▶ [Assignment]:
Gather from the listing below each line that includes the word "filter", and copy it.

▼

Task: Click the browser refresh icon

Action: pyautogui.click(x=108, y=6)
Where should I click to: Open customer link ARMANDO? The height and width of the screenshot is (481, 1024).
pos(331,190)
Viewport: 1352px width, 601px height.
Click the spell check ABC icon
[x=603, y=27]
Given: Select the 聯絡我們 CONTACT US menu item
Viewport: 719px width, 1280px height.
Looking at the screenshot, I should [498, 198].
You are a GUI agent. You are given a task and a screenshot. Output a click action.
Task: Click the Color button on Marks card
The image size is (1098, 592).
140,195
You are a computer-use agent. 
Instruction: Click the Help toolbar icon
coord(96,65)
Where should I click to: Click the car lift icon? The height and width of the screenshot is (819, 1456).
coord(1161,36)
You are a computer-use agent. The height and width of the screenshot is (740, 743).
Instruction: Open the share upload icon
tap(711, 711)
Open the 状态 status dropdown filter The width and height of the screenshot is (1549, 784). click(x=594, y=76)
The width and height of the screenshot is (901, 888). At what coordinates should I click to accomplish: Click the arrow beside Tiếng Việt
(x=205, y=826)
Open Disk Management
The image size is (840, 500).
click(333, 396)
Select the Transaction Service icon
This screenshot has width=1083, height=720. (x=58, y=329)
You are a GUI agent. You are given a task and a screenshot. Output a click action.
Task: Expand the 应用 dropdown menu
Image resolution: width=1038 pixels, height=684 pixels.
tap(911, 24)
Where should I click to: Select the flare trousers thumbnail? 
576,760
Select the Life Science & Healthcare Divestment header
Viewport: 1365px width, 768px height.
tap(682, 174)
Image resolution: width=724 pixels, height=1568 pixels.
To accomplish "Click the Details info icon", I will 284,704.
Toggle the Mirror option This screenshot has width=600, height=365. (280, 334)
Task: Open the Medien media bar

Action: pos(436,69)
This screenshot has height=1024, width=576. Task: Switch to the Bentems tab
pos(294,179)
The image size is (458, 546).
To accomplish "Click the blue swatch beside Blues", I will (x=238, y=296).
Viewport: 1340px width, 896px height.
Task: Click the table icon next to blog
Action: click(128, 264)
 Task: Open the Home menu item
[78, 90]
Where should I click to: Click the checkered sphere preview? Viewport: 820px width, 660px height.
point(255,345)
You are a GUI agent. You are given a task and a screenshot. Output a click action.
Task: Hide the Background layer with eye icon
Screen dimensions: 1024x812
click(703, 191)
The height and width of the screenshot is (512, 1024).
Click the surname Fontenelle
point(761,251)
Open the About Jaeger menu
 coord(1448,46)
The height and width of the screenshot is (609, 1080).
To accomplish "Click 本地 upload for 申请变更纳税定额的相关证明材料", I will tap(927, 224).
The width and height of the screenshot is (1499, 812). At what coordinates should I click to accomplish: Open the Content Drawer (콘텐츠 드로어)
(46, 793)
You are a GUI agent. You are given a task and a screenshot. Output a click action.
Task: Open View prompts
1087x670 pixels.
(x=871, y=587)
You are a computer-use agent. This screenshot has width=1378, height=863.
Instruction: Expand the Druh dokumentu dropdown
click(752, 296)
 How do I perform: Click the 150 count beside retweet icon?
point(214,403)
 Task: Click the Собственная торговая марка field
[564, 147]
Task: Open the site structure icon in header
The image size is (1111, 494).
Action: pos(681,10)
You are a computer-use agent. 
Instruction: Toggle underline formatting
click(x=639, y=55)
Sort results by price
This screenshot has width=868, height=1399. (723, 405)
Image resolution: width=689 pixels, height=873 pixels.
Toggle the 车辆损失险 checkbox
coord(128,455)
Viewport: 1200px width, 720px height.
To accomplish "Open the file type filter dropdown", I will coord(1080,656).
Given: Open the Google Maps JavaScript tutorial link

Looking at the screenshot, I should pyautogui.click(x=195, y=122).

▲

▶ [Problem solution]:
Open the 状态 status dropdown filter The width and height of the screenshot is (1549, 784). click(x=594, y=76)
To accomplish "Open the file type filter dropdown", I will coord(1080,656).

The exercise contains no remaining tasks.